Hot, but not desert-hot. Summer in Rockford runs about 80°F on average, with afternoons in the 90s and humidity that varies by region. AC is standard rather than optional.
Approximately USDA Hardiness Zone 6. That's the band gardeners use to pick plants — anything rated for Zone 6 or colder should survive a typical winter in Rockford. (The estimate is derived from our winter-temperature data; the official USDA map uses station-level annual minimums and may differ by half a zone.)
Rockford is at about 728 feet (222 m) above sea level. High enough to be solidly above any coastal concern, low enough that altitude isn't a factor.
Higher than average. Rockford reports about 4,134 incidents per 100,000 residents, above the US average of around 3,500. Citywide numbers are often dragged up by a few hotspots; specific neighborhoods can be very safe in cities that don't look great on paper, and vice versa.
No — your dollar actually goes further here. Rockford's composite cost-of-living index is 85, roughly 15% under the US average. Housing is usually the biggest driver of the discount.

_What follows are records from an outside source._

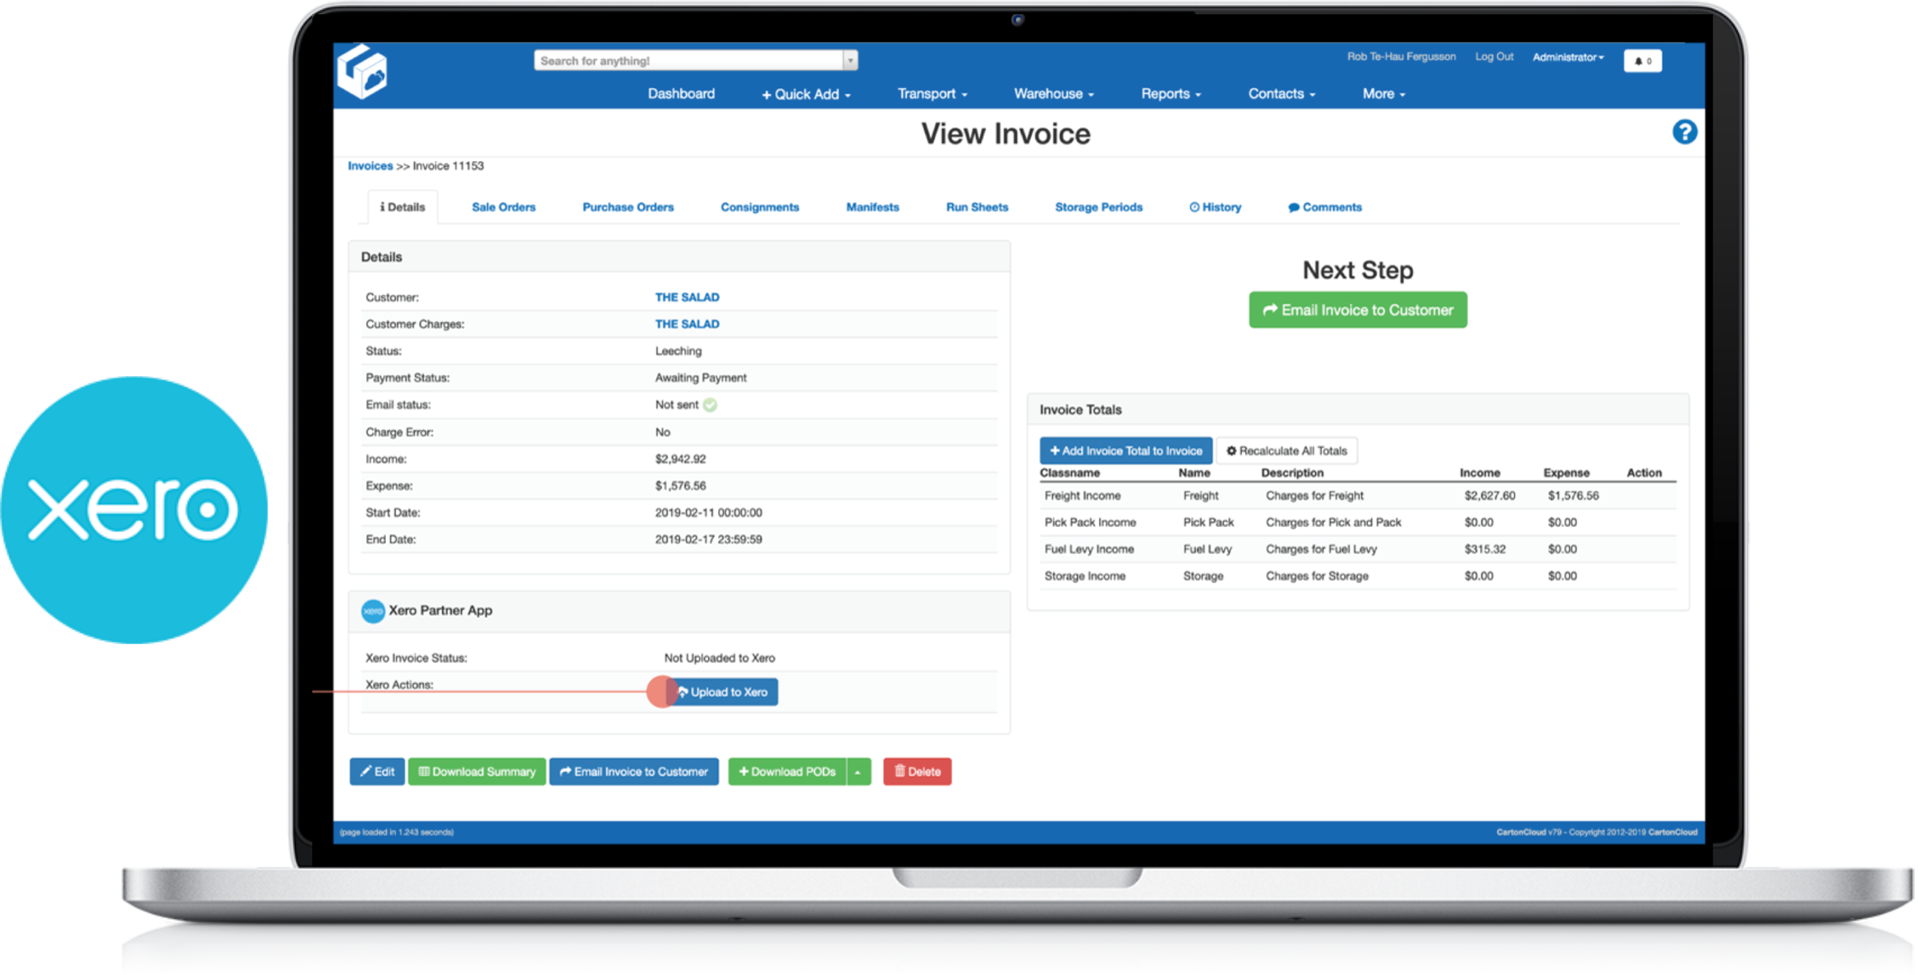Open the Comments tab with bubble icon
Viewport: 1920px width, 975px height.
click(1325, 207)
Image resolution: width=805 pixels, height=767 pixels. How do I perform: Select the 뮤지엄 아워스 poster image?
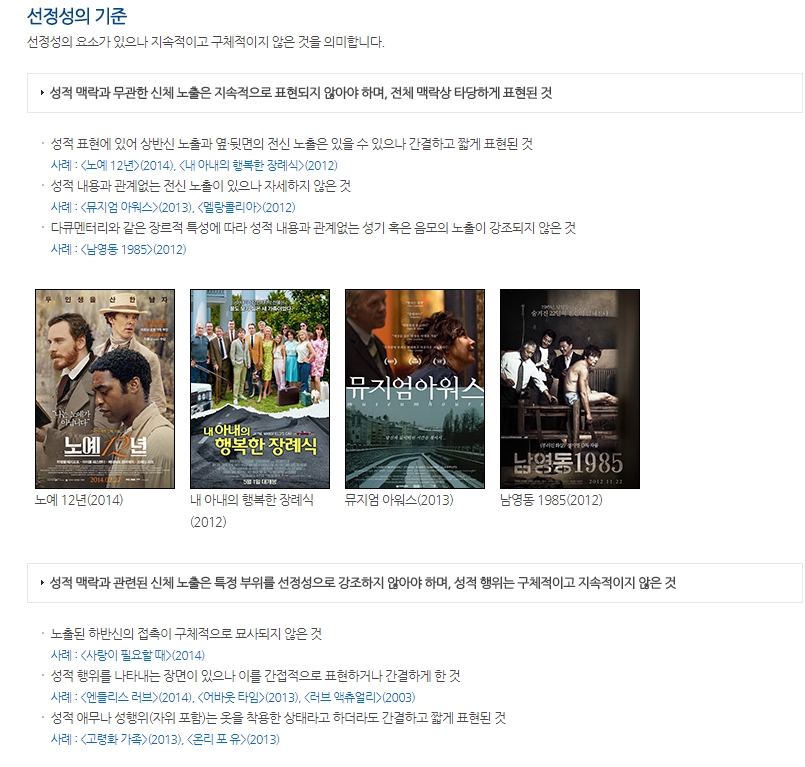tap(415, 389)
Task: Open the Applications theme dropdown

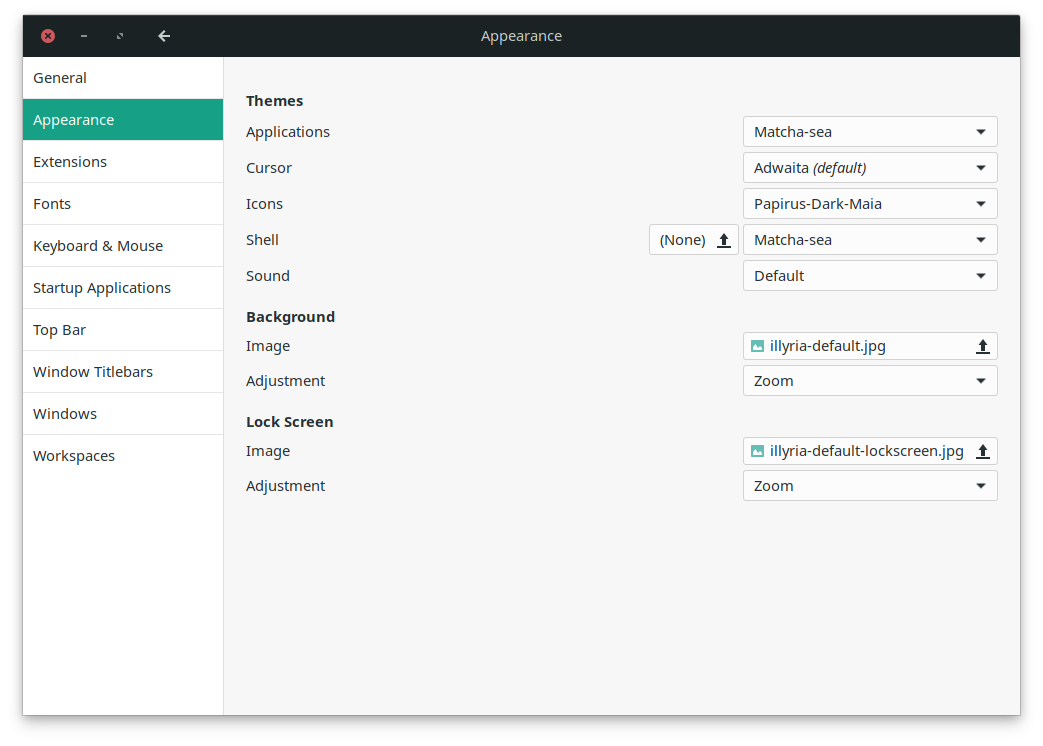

Somewhat. Rockford earns a Walk Score of 57/100 — many daily errands are doable on foot, especially in the denser neighborhoods, but a car still helps for longer trips.
Roughly $59,675 a year would match the lifestyle of someone earning $70,000 in an average US city. That's a starting point, not a target — negotiate higher when you can. Median rent in Rockford runs about $906/mo — keeping housing under 30% of gross income points to a similar floor on what you'd want to earn.